Dry Conditioning Systems

In areas that have high humidity, a dry conditioning system could be more appropriate than a chilled liquid system. A dry conditioning system uses a lithium chloride solution applied in a constant stream to a saturated cellulose honeycomb material. As outside air comes in contact with this lithium chloride solution, the water vapor in the air reacts with the solution. The solution absorbs humidity and generates heat, which cools and dehumidifies the air. This cooler and less humid air can then be sent to a secondary chilled liquid system. Since the air going into the chilled liquid system has already been partially cooled, less work and energy is expended to bring the air to the needed temperature and RH levels. Portions of the now heated lithium chloride solution are pumped through a filter system and heat exchanger. The heat exchanger drives a heat pump to assist in regenerating the lithium chloride solution, removing the heat and humidity, and prepare the solution to go through the process again.

Since this system relies on water vapor to create the chemical reaction and cool the air, it is only appropriate in areas where the ambient humidity in the outside air is well above the ideal 45 percent needed in a data center. Areas like Atlanta, Georgia and Tokyo, Japan, are better suited to this kind of HVAC "preprocessing." It would not be as useful in areas with very low ambient humidity like Las Vegas, Nevada, or Phoenix, Arizona.

Planning Air Circulation

Air flow planning is critical because it affects the placement of data center racks. The racks have two footprints, physical and cooling. The cooling footprint is what you need to know at this stage of the design. If you have racks that cool side to side, you will need more clearance than if they're cooled top to bottom. You can't place two side-cooling machines next to each other with zero side clearance. Also, if machines are cooled front-to-back, the use of a back-to-back cooling model, alternating hot and cool aisles , is critical.

Consider the air flow patterns of the storage and server equipment to be installed in the data center.

• Does it draw air directly from the subfloor?

• Does it draw air from the room?

• Is the heated air exhausted from the back or the top or the side of the rack?

• Does the air flow through the equipment from side-to-side, front-to-back, front-to-top, or bottom-to-top?

• Do all of the units in a rack have the same air flow patterns or are some different?

Since the equipment from different manufacturers can have different air flow patterns, you must be careful that the different units don't have conflicting patterns, for example, that the hot exhaust from one unit doesn't enter the intake of another unit. Sun equipment is usually cooled front-to-back or bottom-to-top. Bottom-to-top is the most efficient way to cool equipment, drawing directly from the supply plenum and exhausting to the return plenum in the ceiling. It also creates a more economical use of floor space since no open area to the sides of the equipment are needed for free cooling space.

For more about air flow in general, see Chapter 6, "Implementing a Raised Floor."

Downward Flow System

Optimally, an air conditioning system with a cold plenum low, return plenum high ("downward") flow should be used. For a small amount of hardware space, appropriate conditions can be maintained with other designs. However, the air flow patterns in the downward flow design allow for the most efficient hardware cooling.

- **Written exercise 1**: In the data center cooling excerpt, what solution does a dry conditioning system apply to the cellulose honeycomb material?
- **Written exercise 2**: Please copy part of the data center cooling excerpt word for word, beginning at the words "For more about" and stopping after "efficient hardware cooling.".
The lines have no connection to the data center cooling excerpt.

- **Dataset excerpt**:
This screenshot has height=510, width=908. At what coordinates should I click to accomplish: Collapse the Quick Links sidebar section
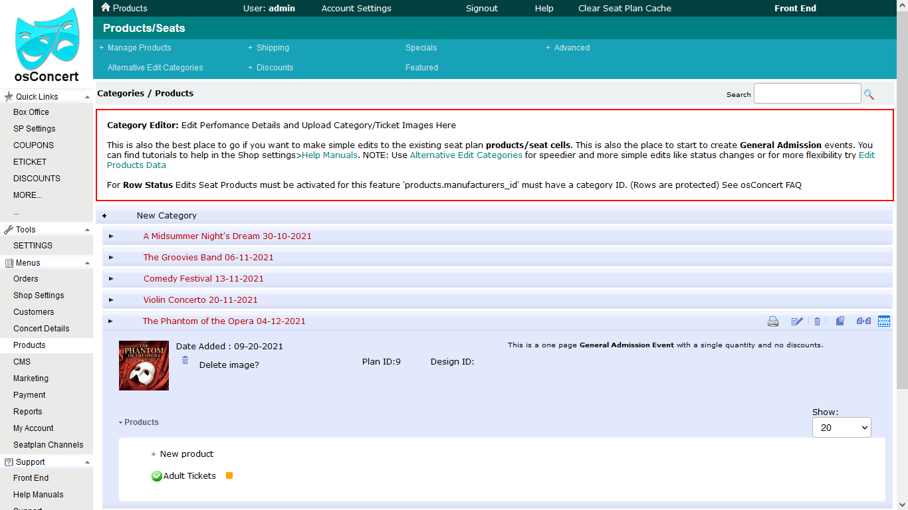click(x=87, y=97)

- **Complete output 1**: A lithium chloride solution.

- **Complete output 2**:
For more about air flow in general, see Chapter 6, "Implementing a Raised Floor."

Downward Flow System

Optimally, an air conditioning system with a cold plenum low, return plenum high ("downward") flow should be used. For a small amount of hardware space, appropriate conditions can be maintained with other designs. However, the air flow patterns in the downward flow design allow for the most efficient hardware cooling.